Son mari la regarde sans rien dire.
Elle enchaine :
- Nous avons beaucoup d'amis que nous sommes venus voir ici.
Elle me les nomme - une litanie de noms qui me semble bien longue – peut-être les connaissez-vous ?
Je ne réponds pas, ce n’est pas vraiment une question.
- Mais maintenant bien sur ils ne sont plus là...
Elle aimerait savoir dans quelle chambre ils étaient... mais ne se souvient plus...
- Et toi, tu te souviens?
Toujours silencieux, son mari la regarde. Froidement. Quelque chose se joue entre eux, qui me donne envie de disparaitre. Elle le fixe et attend une réponse.
Le silence s'installe.
- Je suis malade moi aussi. Pas au même stade évidemment, mais je suis en traitement. Et je marche mal. D’ailleurs, vous pouvez m’accompagner à l’accueil?

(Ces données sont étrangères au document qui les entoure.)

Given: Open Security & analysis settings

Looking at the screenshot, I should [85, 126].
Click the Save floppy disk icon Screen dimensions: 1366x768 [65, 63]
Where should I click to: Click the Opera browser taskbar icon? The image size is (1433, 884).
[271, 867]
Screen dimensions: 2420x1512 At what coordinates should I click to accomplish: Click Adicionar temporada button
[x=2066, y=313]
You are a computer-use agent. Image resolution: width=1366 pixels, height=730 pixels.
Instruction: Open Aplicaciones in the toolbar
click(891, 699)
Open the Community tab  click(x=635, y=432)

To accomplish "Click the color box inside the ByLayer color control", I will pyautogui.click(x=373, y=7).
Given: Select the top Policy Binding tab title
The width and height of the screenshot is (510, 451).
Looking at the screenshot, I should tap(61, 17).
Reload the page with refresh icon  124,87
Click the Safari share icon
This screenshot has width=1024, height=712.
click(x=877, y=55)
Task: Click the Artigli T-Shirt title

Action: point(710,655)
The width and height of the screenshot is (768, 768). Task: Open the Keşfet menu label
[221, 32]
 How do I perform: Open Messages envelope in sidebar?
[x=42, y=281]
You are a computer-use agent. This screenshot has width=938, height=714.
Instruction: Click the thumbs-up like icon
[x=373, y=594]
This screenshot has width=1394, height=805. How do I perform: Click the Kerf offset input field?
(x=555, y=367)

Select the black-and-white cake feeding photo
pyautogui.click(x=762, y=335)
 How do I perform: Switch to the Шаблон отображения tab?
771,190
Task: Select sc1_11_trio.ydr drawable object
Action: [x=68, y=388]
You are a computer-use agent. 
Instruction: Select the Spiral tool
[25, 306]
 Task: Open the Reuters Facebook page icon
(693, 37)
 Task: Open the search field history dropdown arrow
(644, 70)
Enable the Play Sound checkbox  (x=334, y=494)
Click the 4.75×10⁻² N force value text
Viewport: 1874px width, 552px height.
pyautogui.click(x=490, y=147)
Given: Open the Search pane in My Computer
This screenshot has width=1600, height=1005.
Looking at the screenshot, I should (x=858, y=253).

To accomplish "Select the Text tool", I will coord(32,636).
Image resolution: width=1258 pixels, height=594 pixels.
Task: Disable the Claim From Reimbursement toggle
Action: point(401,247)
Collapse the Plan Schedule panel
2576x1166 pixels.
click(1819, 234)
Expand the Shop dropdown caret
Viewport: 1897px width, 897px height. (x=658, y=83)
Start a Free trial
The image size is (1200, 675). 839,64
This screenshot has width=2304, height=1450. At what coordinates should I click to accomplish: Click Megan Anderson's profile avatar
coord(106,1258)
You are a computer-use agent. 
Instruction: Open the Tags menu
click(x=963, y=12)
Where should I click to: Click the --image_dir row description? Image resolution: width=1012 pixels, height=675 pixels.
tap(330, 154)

Nous quittons la chambre pour nous diriger vers le bureau des admissions, et je vois les difficultés de Madame F. Sa canne à la main, chaque pas semble être une torture; son souffle est court, et au bout de vingt mètres, je lui propose une halte sur le banc. Halte qui lui permet de dire - loin de son mari - que c'est la fin.
- J’aurais voulu pouvoir le garder à la maison vous savez. Je vois bien qu’il est fâché contre moi. Mais qu’est-ce-que je pouvais faire d’autre ?
Et elle s'autorise à pleurer.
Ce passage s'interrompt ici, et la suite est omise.